If we step back from the specifics of the molecular code problem and ask only how a molecule's structure could come to play a critical role in the organization of the dynamical properties of life, autogenic theory provides such an account. Interestingly, one implication is that it demotes DNA replication to a supporting role, not the defining feature of information, as in replicator theories. What must get preserved and replicated are certain constraints which are critical to the teleodynamic process that generates them, and these constraints can be embodied in many different ways. Molecular information is not, then, intrinsic to nucleic acid sequences, or to the process of replication, but to these constraints in whatever form or substrate. Which also means that there is no reason to a.s.sume, even in contemporary organisms, that the only information transmitted generation to generation is genetic. In whatever form it occurs, biological information is not an intrinsic attribute of that substrate. As this entire enterprise has been at pains to demonstrate, it is precisely this non-intrinsic character of information (and of all ententional phenomena) that must be accounted for. Only when this general principle is grasped will we be able to avoid importing cryptic homuncular properties into our theories of evolutionary genetics.

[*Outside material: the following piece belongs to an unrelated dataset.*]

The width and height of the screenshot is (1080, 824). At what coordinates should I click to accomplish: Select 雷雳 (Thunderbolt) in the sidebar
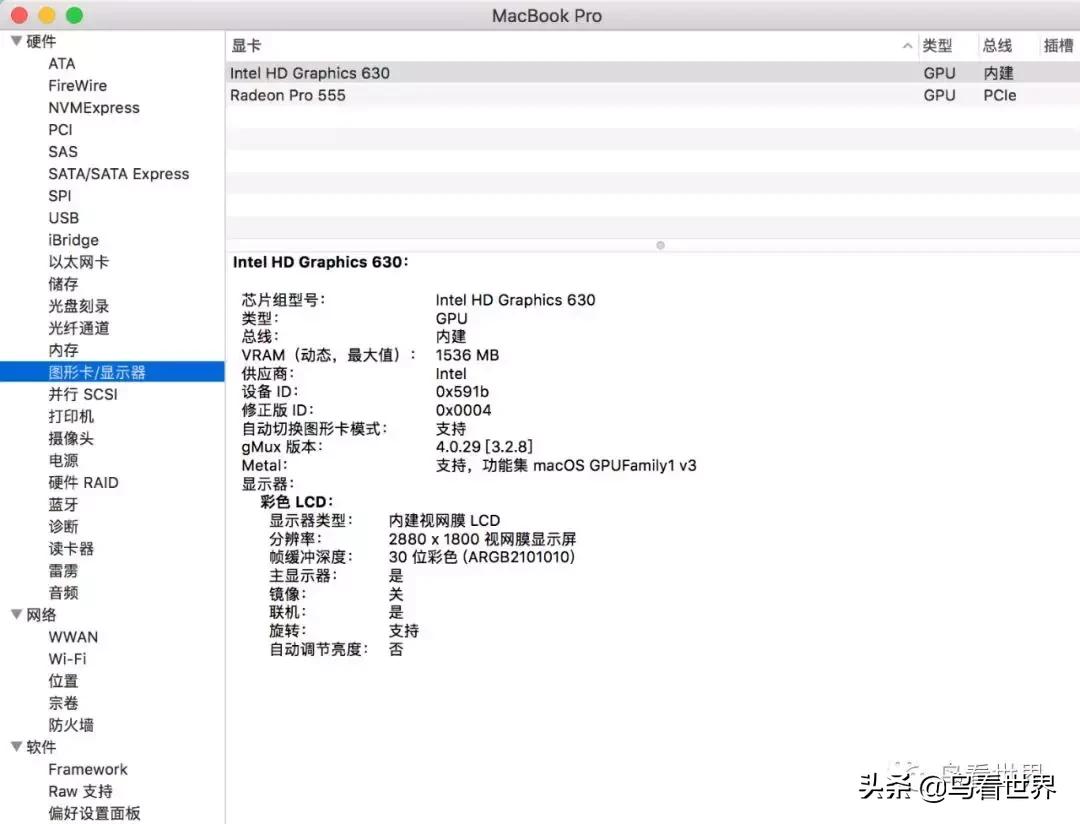click(63, 570)
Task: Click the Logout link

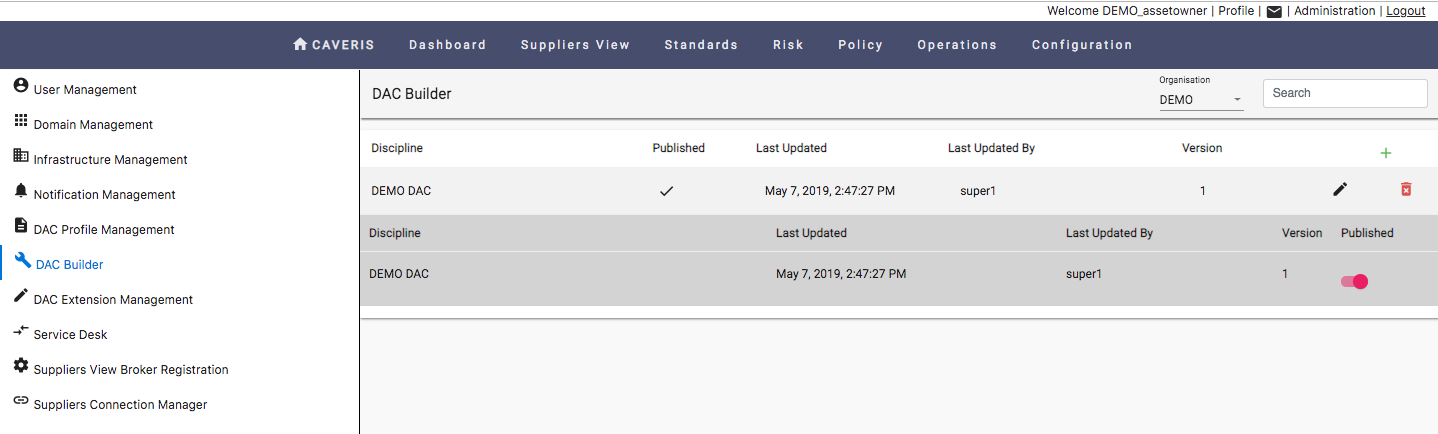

This scenario demonstrates that a given component attribute of a teleodynamic system becomes informational because it comes to embody and propagate constraints relevant to the preservation of the dynamical organization that it is a part of. These constraints had to already be an implicit feature of the teleodynamics of that system, prior to becoming re-presented in this additional form. But once redundantly offloaded onto a component substrate, the maintenance of these constraints by features intrinsic to the global teleodynamic organization of the system can degrade without loss of their preservation. This will subsequently decrease the constraints on specific molecular dynamics, allowing a kind of evolutionary exploration of alternative forms that would not be possible otherwise. The highly specific dynamical and chemical features that were previously maintaining these constraints can now become multiply realized.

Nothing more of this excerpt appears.